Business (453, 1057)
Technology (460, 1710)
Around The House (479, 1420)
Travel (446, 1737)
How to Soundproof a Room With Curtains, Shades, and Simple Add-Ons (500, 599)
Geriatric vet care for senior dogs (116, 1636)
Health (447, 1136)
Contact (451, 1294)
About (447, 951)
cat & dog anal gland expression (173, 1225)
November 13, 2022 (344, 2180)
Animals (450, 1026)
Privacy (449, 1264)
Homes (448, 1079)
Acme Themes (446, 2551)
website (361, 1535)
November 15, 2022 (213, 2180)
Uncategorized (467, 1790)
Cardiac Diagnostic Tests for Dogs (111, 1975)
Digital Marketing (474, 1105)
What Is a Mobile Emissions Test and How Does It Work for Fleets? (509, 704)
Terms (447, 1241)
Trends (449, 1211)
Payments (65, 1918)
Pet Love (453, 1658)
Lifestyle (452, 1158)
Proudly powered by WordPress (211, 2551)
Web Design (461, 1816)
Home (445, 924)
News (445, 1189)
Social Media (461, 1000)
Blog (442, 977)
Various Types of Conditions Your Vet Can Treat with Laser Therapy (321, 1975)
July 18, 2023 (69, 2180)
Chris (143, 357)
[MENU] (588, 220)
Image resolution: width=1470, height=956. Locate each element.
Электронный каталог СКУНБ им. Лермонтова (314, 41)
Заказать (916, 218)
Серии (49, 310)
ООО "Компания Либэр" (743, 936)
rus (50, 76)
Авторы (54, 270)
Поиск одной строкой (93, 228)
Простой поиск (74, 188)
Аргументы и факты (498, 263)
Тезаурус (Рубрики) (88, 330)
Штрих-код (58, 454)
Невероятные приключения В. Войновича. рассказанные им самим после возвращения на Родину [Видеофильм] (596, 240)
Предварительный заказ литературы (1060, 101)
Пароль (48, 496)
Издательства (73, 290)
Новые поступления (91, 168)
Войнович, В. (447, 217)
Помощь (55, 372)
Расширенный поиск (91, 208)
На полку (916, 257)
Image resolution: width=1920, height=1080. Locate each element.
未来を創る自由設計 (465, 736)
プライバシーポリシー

● ● ● ● ●

Each record must be output word for word.

§ REPLY TO THE TASK:
Business (453, 1057)
Technology (460, 1710)
Around The House (479, 1420)
Travel (446, 1737)
How to Soundproof a Room With Curtains, Shades, and Simple Add-Ons (500, 599)
Geriatric vet care for senior dogs (116, 1636)
Health (447, 1136)
Contact (451, 1294)
About (447, 951)
cat & dog anal gland expression (173, 1225)
November 13, 2022 (344, 2180)
Animals (450, 1026)
Privacy (449, 1264)
Homes (448, 1079)
Acme Themes (446, 2551)
website (361, 1535)
November 15, 2022 (213, 2180)
Uncategorized (467, 1790)
Cardiac Diagnostic Tests for Dogs (111, 1975)
Digital Marketing (474, 1105)
What Is a Mobile Emissions Test and How Does It Work for Fleets? (509, 704)
Terms (447, 1241)
Trends (449, 1211)
Payments (65, 1918)
Pet Love (453, 1658)
Lifestyle (452, 1158)
Proudly powered by WordPress (211, 2551)
Web Design (461, 1816)
Home (445, 924)
News (445, 1189)
Social Media (461, 1000)
Blog (442, 977)
Various Types of Conditions Your Vet Can Treat with Laser Therapy (321, 1975)
July 18, 2023 (69, 2180)
Chris (143, 357)
[MENU] (588, 220)
Image resolution: width=1470, height=956. Locate each element.
Электронный каталог СКУНБ им. Лермонтова (314, 41)
Заказать (916, 218)
Серии (49, 310)
ООО "Компания Либэр" (743, 936)
rus (50, 76)
Авторы (54, 270)
Поиск одной строкой (93, 228)
Простой поиск (74, 188)
Аргументы и факты (498, 263)
Тезаурус (Рубрики) (88, 330)
Штрих-код (58, 454)
Невероятные приключения В. Войновича. рассказанные им самим после возвращения на Родину [Видеофильм] (596, 240)
Предварительный заказ литературы (1060, 101)
Пароль (48, 496)
Издательства (73, 290)
Новые поступления (91, 168)
Войнович, В. (447, 217)
Помощь (55, 372)
Расширенный поиск (91, 208)
На полку (916, 257)
Image resolution: width=1920, height=1080. Locate each element.
未来を創る自由設計 (465, 736)
プライバシーポリシー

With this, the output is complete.